Set exercise 1 >> In the thread on splitting big rounds, give the passage again starting at "I've not heard" and ending at "trying to understand...", with "wedges" swapped for "shims".

# Splitting big rounds with Noodle grooves



## Kenster (Apr 29, 2011)

As documented in two other threads, I recently retrieved a large Post Oak that had fallen in a neighbors front yard.  Once I got it all down I had ten 20 inch rounds that had to be split so I could carry them up a little hill to my truck.  Several of these were about 27 inches in diameter and even the smallest was over 20 inches.  

So, I decided to try something new that I had read about on this forum.   I took my MS390 and cut grooves into the top of the rounds.   On the larger rounds I pre-cut into quarters then eighths.   I noodled the groves to about 3/4 inch deep.

Then I took my two splitting wedges and a hand sledge and pounded the wedges into the groves.  I was amazed that the first one I tried split in half with only four or five half hearted taps.  Not all of the rounds split so easily because of twists or knots.
For most of the rounds,  I knocked the wedges into the grooves then used my ten pound sledge to drive the wedges on in.  
Most of the rounds split right along the grooves but not all did.  Some splits started along the groove then ended up following the  natural grain of the wood. (Like the one in the photo below.)   Regardless, I found it much easier to get the first splits done after noodling grooves, then using wedge and sledge.   Subsequent splits were done mostly with my Fiskars SS.

















Below:  The splits on the tail gate came from one round.


----------



## wkpoor (Apr 29, 2011)

2 ways I handle large rounds. First get a 80cc plus chainsaw that can really cut with a 21-24" bar. I can usually noodle up large rounds way faster than swinging something heavy. Second, if you have to swing, make wedges out of oak. Big long ones that are wide at the top. They work far better than the steel jobies.


----------



## Kenster (Apr 29, 2011)

wkpoor said:
			
		

> Second, if you have to swing, make wedges out of oak. Big long ones that are wide at the top. They work far better than the steel jobies.



I've not heard of this.  Are you saying that you use splitting wedges made out of wood?  Doesn't seem like they would hold up past the first couple of whacks.  How can they work better than steel. I could see using them for felling wedges, though.  

Not disputing what you are saying, just trying to understand...


----------



## lazeedan (Apr 30, 2011)

I remember this game. Yes it works well. But I am so glad I have a splitter now! I am a lot more efficent with a splitter.


----------



## certified106 (Apr 30, 2011)

lazeedan said:
			
		

> I remember this game. Yes it works well. But I am so glad I have a splitter now! I am a lot more efficent with a splitter.


+1 on that.....I will add though that I actually had to split a couple of rounds with a wedge before I could wrestle themto the splitter. I probably could have wrestled it but I would have paid the price the next day, darn back :shut: .


----------



## Kenster (Apr 30, 2011)

certified106 said:
			
		

> lazeedan said:
> 
> 
> 
> ...



I would think there are times when you don't haul your splitters into the woods with you.  I find it hard to carry a 200 pound round out of the woods, then having to lift it up onto the tailgate of my pickup truck.  So... that requires splitting by hand in the field.


----------



## certified106 (Apr 30, 2011)

Kenster said:
			
		

> certified106 said:
> 
> 
> 
> ...

Set exercise 2 >> Please lay out the lines of the records starting at the line that contains "Screen dimensions: 1018x650" and ending at the line that contains "Where should I click to: Open" as a Markdown table with the columns Row and Line, leaving out blank lines.

Entries shown >>

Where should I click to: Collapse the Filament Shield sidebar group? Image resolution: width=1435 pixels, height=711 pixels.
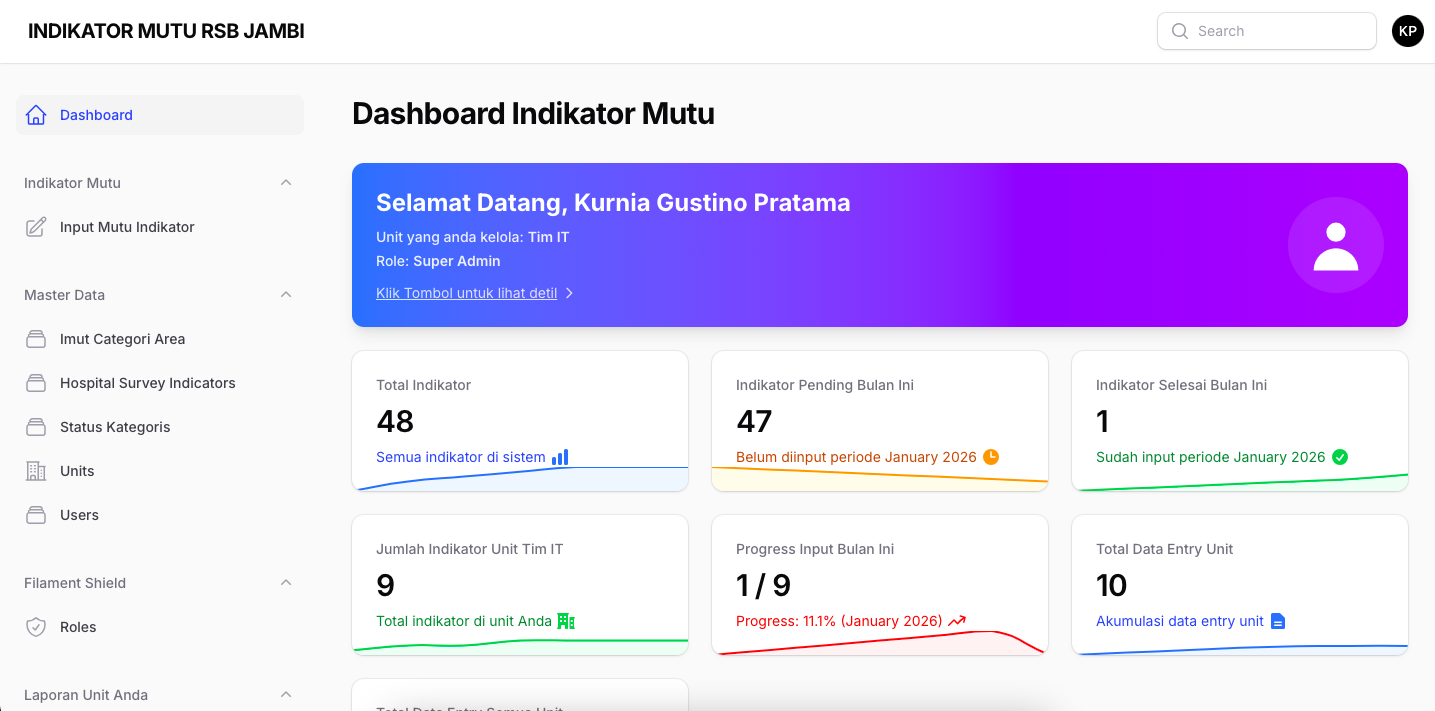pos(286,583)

--

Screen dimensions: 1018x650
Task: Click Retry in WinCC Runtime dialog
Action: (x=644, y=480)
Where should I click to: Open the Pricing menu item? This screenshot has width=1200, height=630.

Complete answer 1 >>
I've not heard of this.  Are you saying that you use splitting shims made out of wood?  Doesn't seem like they would hold up past the first couple of whacks.  How can they work better than steel. I could see using them for felling shims, though.  

Not disputing what you are saying, just trying to understand...

Complete answer 2 >>
| Row | Line |
|---|---|
| 1 | Screen dimensions: 1018x650 |
| 2 | Task: Click Retry in WinCC Runtime dialog |
| 3 | Action: (x=644, y=480) |
| 4 | Where should I click to: Open the Pricing menu item? This screenshot has width=1200, height=630. |